Almost any organization with equipment or machinery will develop a planned maintenance schedule. This document lays out when you will service specific parts of the machine and how often. The hope is that planning maintenance will help avoid catastrophic failures and costly repairs. But, what percentage of scheduled maintenance is truly critical? Is it possible to go too far in preventive care, resulting in wasting time and money? That’s where Scheduled Maintenance Critical Percentage (SMCP) comes in.
What Counts as Scheduled Maintenance?
The term scheduled maintenance refers to any task that you assign to a technician with a deadline. This includes both recurring tasks that repeat on the schedule at set intervals, as well as one-time tasks. Some of these tasks include inspections, equipment adjustments, regular servicing, and lubrication. For example, scheduled maintenance may be replacing a conveyor belt bearing every 30 days or inspecting a motor every 90 days. Alternatively, when you identify an issue with an asset or component and create a one-time work order, that is also scheduled maintenance.
Reducing reactive maintenance, equipment failures, and maintenance backlogs are the primary goals of scheduled maintenance. Regular inspections extend the life of assets and reduce the need for repairs and replacements. Additionally, scheduling tasks helps you allocate resources more effectively and efficiently.
The Difference Between Scheduled Maintenance and Planned Maintenance
You may often hear people use planned maintenance and scheduled maintenance interchangeably, but they are different things.
Performing planned maintenance involves anticipating maintenance work and developing a plan to complete it. The process includes all aspects of identifying tasks, materials and workflows, prioritizing work, and analyzing completed work. As far as the many types of maintenance, planned maintenance can be reactive, preventive, condition-based, or predictive. Planned maintenance means addressing a situation systematically, whether it be running a lightbulb until it fails or lubricating a motor twice a week.
Choosing when and who should complete planned maintenance tasks is scheduled maintenance. So, scheduled maintenance is actually a step in your planned maintenance process. Planned maintenance becomes scheduled when you give it a due date and assign it to a technician.
What is Scheduled Maintenance Critical Percentage?
Because we don’t live in a perfect world where everything goes according to plan and is done on time, sometimes maintenance is overdue. Maintenance managers then face the challenge of choosing which duties to prioritize and which can wait. The scheduled maintenance critical percentage measures the effect of late planned maintenance tasks.
SMCP provides you with a tool to help prioritize your recurring scheduled maintenance tasks. When several preventive maintenance tasks (PMs) are overdue, calculating SMCP enables you to choose which PMs to do first.
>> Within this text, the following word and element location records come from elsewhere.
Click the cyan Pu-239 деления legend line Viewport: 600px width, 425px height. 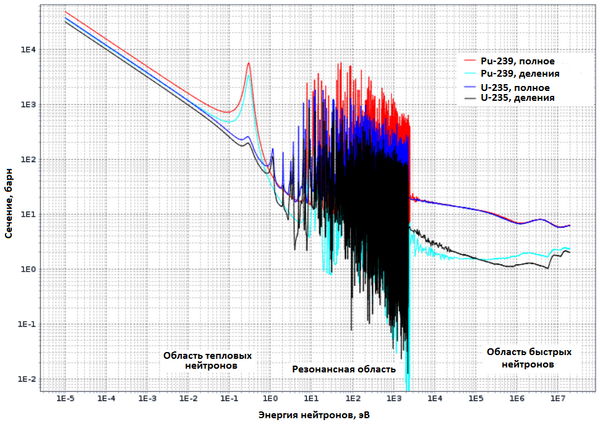tap(469, 74)
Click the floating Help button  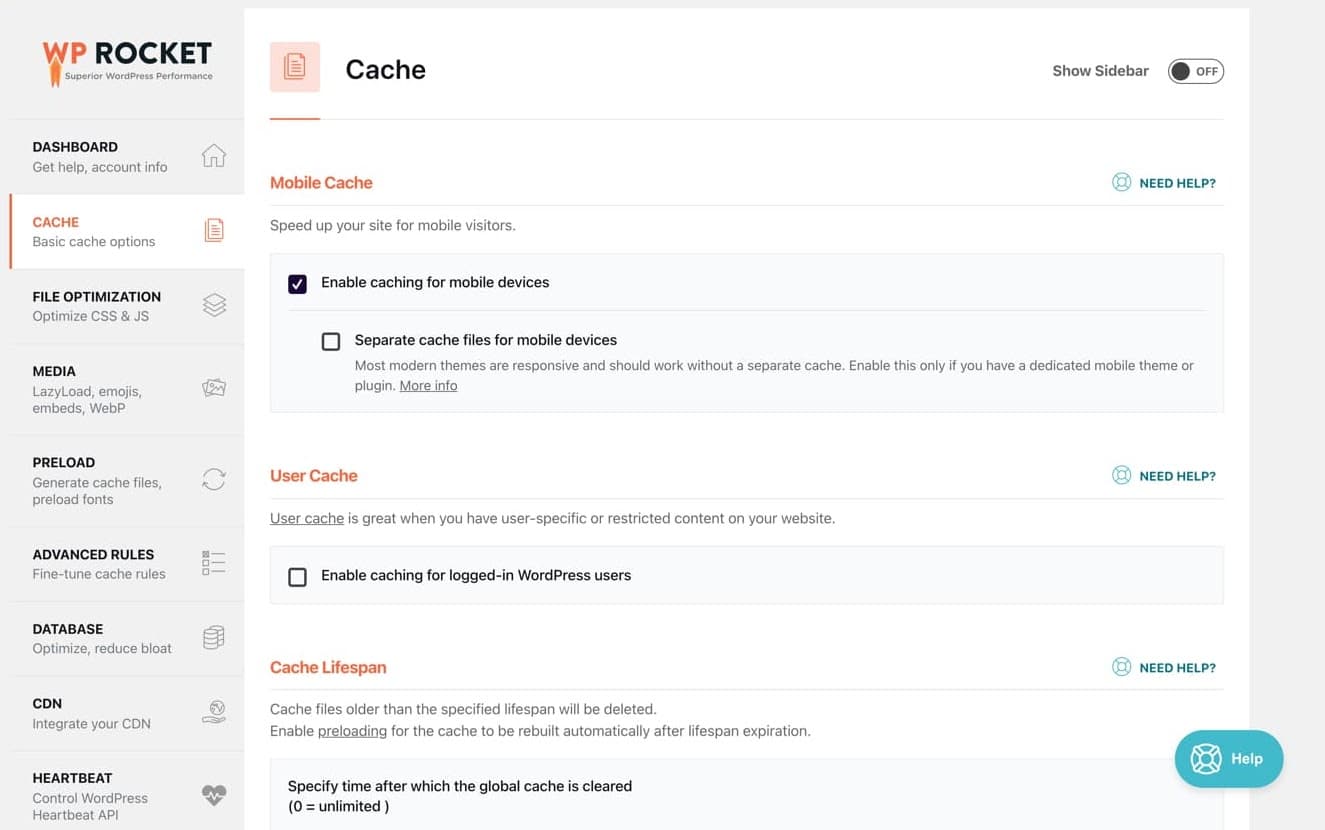[x=1229, y=759]
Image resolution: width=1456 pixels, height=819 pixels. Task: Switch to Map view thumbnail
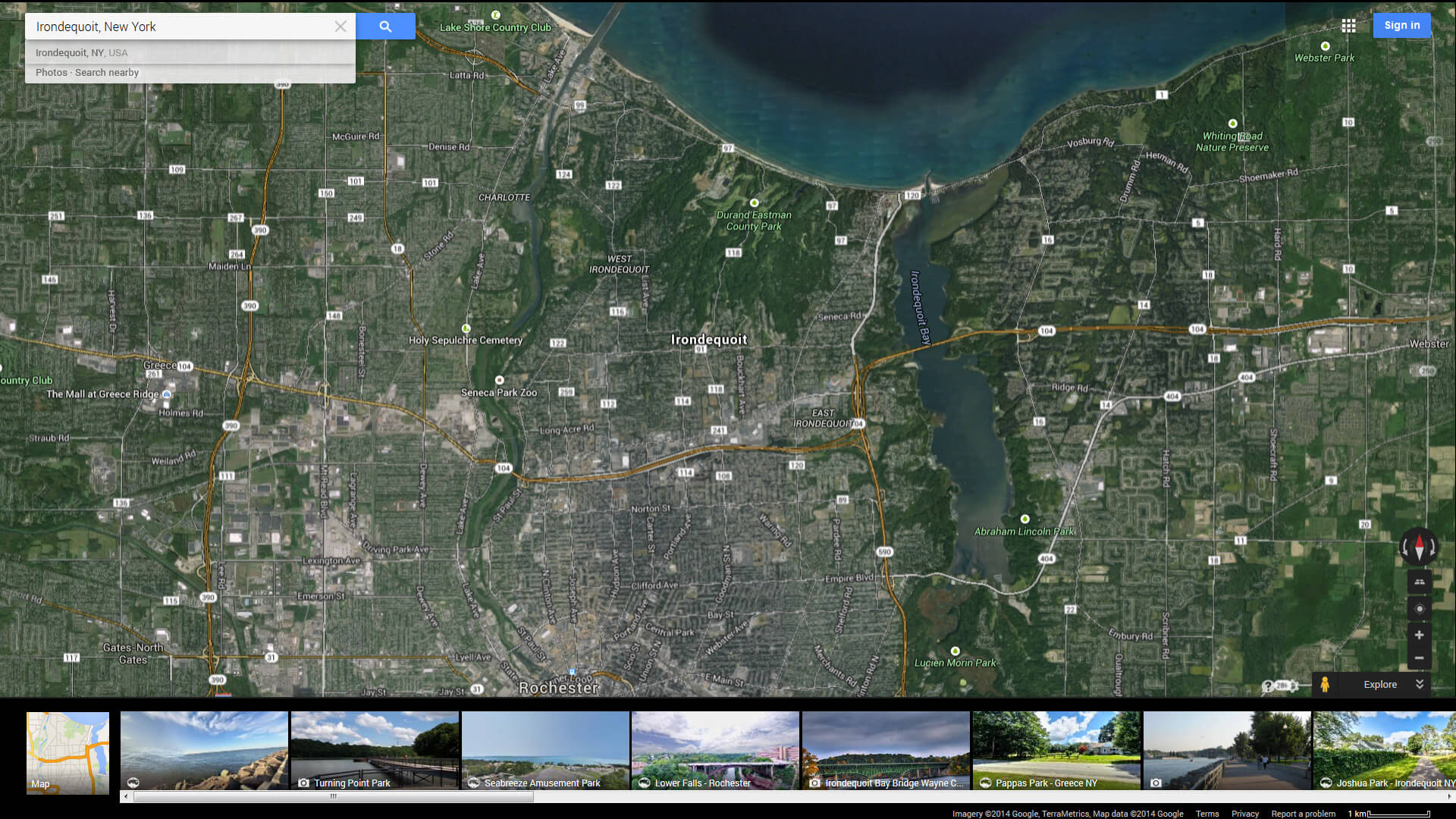(x=67, y=752)
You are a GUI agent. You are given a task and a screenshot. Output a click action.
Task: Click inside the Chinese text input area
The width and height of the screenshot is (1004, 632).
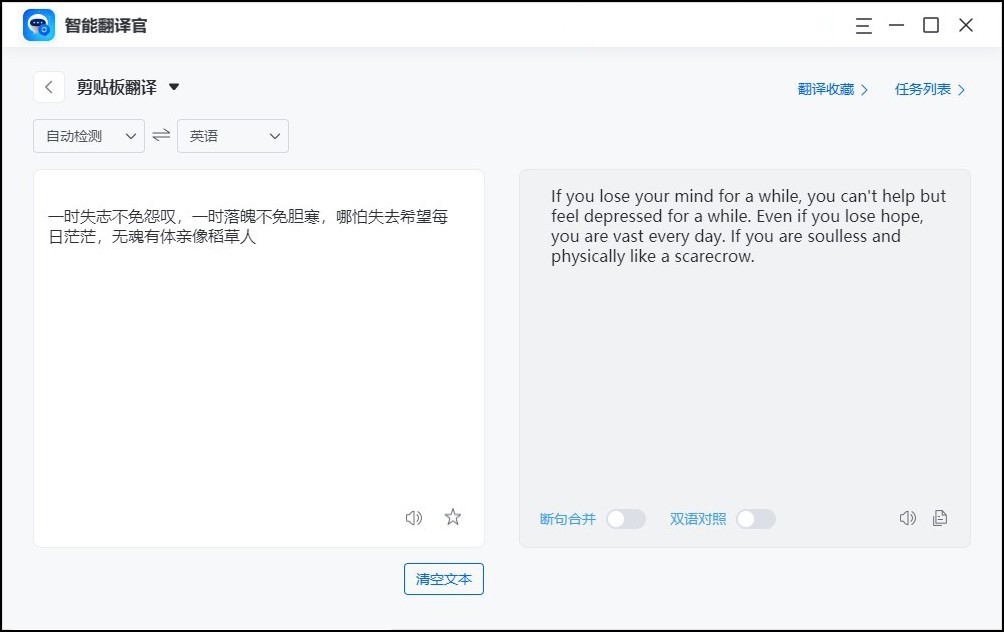pos(258,350)
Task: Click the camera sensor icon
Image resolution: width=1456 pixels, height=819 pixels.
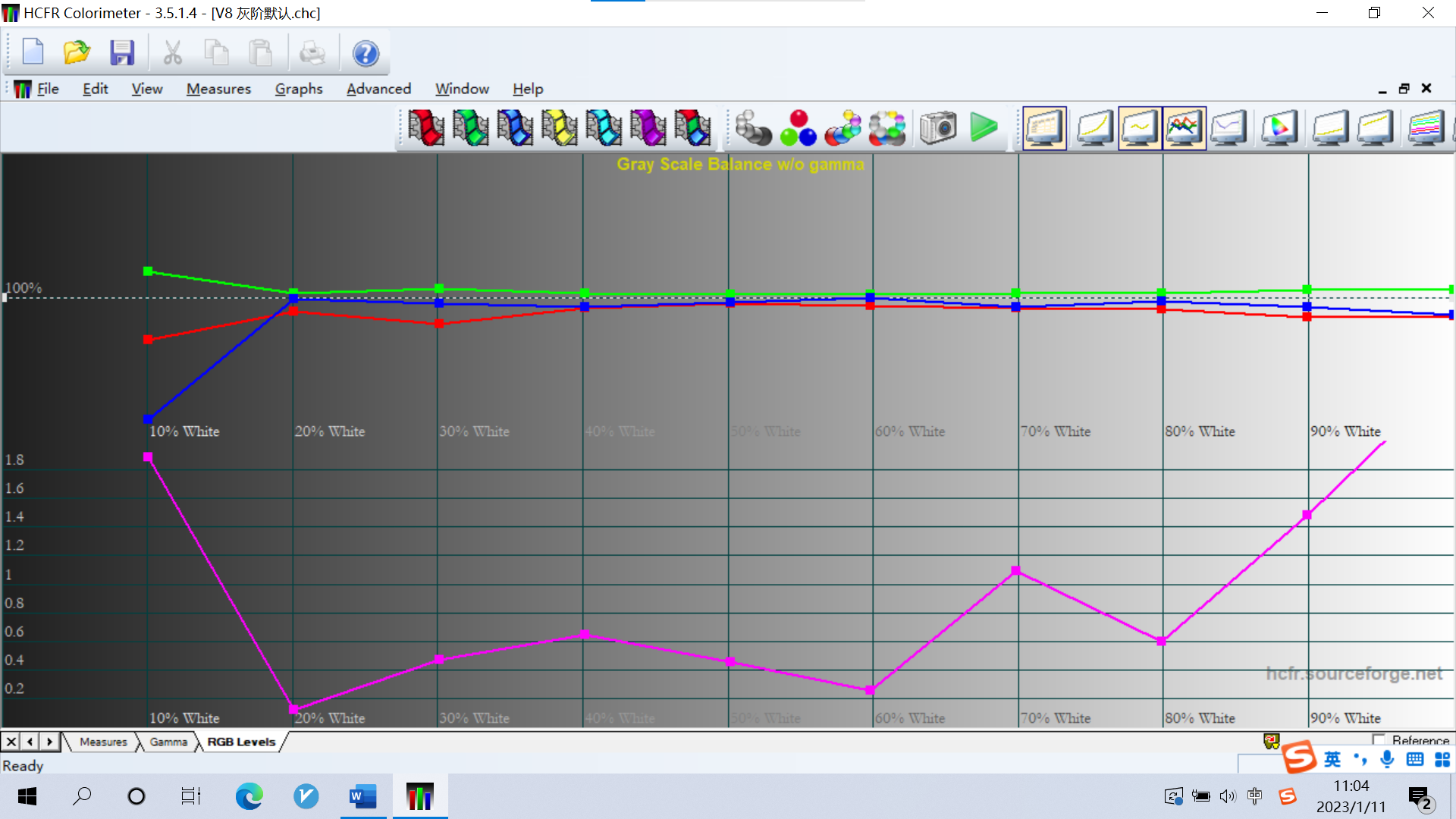Action: 938,127
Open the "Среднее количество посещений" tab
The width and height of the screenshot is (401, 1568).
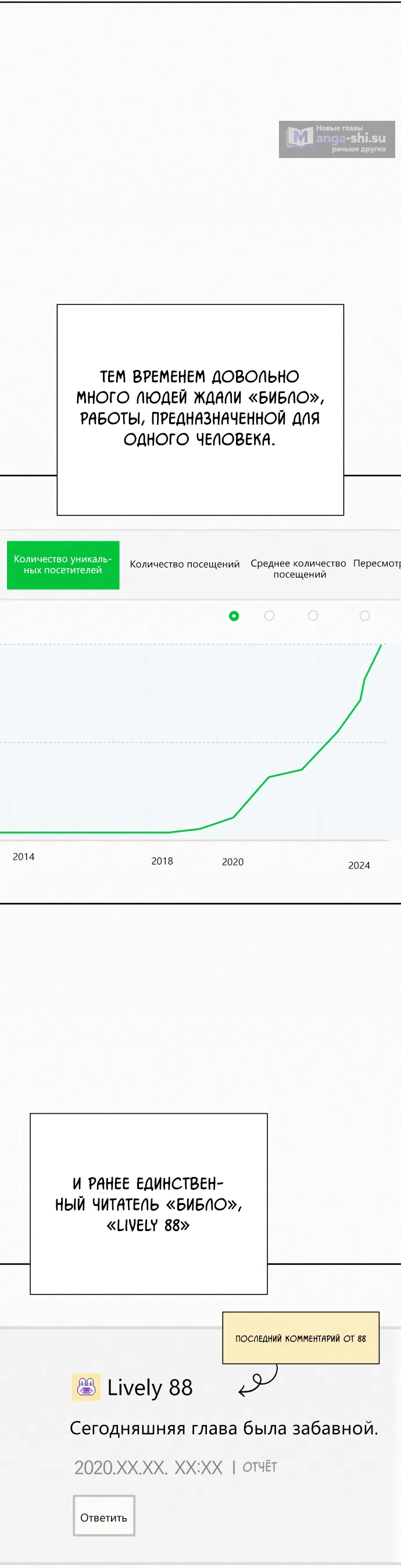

The calculation compares the time overdue to the recurring frequency of the PM. The larger the percentage, the more important that PM should be.
How to Calculate Your SMCP
To calculate the SMCP of a task, use this equation:
Scheduled Maintenance Critical Percentage = (# of days late + # of days in the PM cycle) ÷ # of days in the PM cycle x 100
Benefits of Measuring Scheduled Maintenance Critical Percentage
Better Planning and Scheduling
You can schedule work orders more efficiently if you are aware of which ones will have the biggest effect on your facilities. A Computerized Maintenance Management System (CMMS) can track SMCP and help you prioritize these jobs. With SMCP data at your fingertips, you can easily rearrange the maintenance schedule to put tasks with a high SMCP higher on the to-do list.
Reduce Reactive Maintenance
When you set a PM to recur frequently, there is a higher likelihood of missing multiple PM cycles. As you miss more PM cycles, that asset is increasingly vulnerable to unexpected failure. SMCP helps you keep your PMs on track and prevent equipment breakdown, which reduces reactive maintenance.
Maintenance that isn’t done on time might result in compliance problems or failed audits. Monitoring SMCP keeps your maintenance backlog on your radar and draws attention to critical activities for health and safety. Also, it is possible to identify tasks that are routinely late and take action to address the underlying issues.
Optimize Preventive Maintenance with SMCP
Neglecting maintenance can cost your facility money and production. To reduce these expenditures and make better use of the available resources, calculate your scheduled maintenance critical percentage. You can eliminate inefficiencies and lost productivity by focusing on the most crucial tasks and truly optimizing your maintenance plan.